● **Task requirements**
Would you transcribe the line that holds "You are a computer-use agent. The image size is (1568, 604)." and all the lines below it, through the final one, exactly and with nothing else?

>>>

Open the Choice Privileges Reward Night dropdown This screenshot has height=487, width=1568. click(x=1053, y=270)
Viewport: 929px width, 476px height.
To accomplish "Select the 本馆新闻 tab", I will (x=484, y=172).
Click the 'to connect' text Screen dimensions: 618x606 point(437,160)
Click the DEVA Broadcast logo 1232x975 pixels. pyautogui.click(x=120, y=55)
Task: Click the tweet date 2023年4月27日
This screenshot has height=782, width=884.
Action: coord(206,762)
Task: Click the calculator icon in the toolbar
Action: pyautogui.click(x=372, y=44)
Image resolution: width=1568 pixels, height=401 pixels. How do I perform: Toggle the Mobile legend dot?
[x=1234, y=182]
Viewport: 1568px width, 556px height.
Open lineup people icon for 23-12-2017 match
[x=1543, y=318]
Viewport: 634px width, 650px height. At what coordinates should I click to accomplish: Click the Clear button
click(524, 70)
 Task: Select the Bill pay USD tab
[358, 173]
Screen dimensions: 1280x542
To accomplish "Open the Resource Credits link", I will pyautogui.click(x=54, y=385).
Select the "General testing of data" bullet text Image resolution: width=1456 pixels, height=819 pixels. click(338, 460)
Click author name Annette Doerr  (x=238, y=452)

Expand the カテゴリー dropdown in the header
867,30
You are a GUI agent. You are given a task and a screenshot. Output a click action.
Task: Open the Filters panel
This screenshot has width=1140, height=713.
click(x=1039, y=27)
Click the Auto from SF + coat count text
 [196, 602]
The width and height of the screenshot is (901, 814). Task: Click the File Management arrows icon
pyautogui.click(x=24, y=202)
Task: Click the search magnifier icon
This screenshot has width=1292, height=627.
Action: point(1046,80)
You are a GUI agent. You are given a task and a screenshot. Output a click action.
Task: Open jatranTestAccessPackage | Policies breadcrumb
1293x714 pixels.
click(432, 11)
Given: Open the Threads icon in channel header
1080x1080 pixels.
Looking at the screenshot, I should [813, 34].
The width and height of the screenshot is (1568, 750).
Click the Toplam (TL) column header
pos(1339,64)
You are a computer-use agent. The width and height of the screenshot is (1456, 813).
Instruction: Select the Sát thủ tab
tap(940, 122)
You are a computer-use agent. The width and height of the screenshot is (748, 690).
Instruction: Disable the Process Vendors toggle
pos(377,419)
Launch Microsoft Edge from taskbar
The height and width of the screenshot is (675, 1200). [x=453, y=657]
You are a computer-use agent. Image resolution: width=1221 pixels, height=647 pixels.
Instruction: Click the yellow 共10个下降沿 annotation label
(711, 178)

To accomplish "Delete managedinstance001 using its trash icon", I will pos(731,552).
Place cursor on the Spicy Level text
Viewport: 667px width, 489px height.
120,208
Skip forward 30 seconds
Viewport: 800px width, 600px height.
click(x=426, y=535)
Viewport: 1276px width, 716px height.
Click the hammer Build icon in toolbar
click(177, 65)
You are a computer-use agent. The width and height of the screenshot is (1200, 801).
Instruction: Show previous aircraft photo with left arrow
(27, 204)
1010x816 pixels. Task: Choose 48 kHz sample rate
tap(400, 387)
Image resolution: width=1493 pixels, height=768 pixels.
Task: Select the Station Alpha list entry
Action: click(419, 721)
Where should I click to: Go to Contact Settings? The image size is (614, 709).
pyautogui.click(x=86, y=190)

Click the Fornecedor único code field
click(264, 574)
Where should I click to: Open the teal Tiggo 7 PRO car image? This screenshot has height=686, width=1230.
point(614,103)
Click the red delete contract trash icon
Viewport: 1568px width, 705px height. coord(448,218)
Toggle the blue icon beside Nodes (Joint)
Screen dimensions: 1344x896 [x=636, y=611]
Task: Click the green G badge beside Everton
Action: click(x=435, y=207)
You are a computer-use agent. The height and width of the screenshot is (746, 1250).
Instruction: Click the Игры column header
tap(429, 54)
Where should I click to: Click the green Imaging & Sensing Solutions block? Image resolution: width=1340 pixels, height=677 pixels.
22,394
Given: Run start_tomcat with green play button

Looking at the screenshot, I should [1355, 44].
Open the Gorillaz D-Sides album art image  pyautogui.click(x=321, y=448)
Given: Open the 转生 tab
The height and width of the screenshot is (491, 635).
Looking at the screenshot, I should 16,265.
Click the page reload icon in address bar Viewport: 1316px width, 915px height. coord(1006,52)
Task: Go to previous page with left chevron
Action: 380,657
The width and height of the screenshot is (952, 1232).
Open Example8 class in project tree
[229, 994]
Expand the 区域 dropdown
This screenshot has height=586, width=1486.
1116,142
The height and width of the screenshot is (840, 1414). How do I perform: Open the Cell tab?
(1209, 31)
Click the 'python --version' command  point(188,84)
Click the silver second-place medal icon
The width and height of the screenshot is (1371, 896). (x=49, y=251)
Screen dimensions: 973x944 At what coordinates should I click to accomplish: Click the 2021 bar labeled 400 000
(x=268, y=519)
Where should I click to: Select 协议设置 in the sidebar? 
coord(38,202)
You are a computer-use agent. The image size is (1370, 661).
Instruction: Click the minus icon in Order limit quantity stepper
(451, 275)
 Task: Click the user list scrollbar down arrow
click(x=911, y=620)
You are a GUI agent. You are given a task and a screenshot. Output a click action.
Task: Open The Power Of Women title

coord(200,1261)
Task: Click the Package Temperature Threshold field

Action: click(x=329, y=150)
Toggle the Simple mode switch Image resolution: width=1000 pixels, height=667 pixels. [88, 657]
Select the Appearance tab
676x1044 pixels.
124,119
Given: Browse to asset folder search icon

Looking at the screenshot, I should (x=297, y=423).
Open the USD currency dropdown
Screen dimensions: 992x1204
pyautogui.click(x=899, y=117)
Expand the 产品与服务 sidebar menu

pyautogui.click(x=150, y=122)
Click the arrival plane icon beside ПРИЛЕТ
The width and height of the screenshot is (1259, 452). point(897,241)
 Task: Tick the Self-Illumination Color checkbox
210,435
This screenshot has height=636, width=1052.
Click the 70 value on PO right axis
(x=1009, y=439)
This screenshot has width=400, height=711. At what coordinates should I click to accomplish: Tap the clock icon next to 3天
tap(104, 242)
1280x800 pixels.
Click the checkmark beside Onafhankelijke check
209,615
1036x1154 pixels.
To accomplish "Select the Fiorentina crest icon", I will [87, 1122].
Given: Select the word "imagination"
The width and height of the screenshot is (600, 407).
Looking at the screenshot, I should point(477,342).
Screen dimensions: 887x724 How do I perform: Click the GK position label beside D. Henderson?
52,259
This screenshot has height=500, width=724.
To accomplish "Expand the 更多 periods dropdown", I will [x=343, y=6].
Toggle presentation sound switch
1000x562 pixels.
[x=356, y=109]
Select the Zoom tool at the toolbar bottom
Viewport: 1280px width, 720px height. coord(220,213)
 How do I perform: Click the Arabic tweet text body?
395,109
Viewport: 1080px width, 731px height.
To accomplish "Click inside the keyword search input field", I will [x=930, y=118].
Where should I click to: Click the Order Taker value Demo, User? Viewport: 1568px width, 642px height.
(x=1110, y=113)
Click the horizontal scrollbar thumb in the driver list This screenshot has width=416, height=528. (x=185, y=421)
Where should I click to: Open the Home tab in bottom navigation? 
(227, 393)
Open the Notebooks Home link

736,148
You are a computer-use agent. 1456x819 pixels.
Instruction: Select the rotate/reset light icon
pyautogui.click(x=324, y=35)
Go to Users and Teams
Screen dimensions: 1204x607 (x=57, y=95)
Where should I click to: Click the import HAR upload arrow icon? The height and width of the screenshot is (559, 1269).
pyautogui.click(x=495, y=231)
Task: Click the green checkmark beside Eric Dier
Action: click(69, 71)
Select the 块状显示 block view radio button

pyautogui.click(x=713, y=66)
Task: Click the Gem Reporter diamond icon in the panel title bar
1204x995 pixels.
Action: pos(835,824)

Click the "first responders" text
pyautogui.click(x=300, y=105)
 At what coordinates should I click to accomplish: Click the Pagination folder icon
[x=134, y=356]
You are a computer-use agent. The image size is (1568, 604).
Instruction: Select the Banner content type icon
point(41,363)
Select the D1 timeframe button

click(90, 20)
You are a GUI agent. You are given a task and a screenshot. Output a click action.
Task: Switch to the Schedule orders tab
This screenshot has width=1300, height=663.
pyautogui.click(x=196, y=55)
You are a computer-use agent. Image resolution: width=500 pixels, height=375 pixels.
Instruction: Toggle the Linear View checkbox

<<<

● **Answer area**
You are a computer-use agent. The image size is (1568, 604).
Instruction: Select the Banner content type icon
point(41,363)
Select the D1 timeframe button

click(90, 20)
You are a GUI agent. You are given a task and a screenshot. Output a click action.
Task: Switch to the Schedule orders tab
This screenshot has width=1300, height=663.
pyautogui.click(x=196, y=55)
You are a computer-use agent. Image resolution: width=500 pixels, height=375 pixels.
Instruction: Toggle the Linear View checkbox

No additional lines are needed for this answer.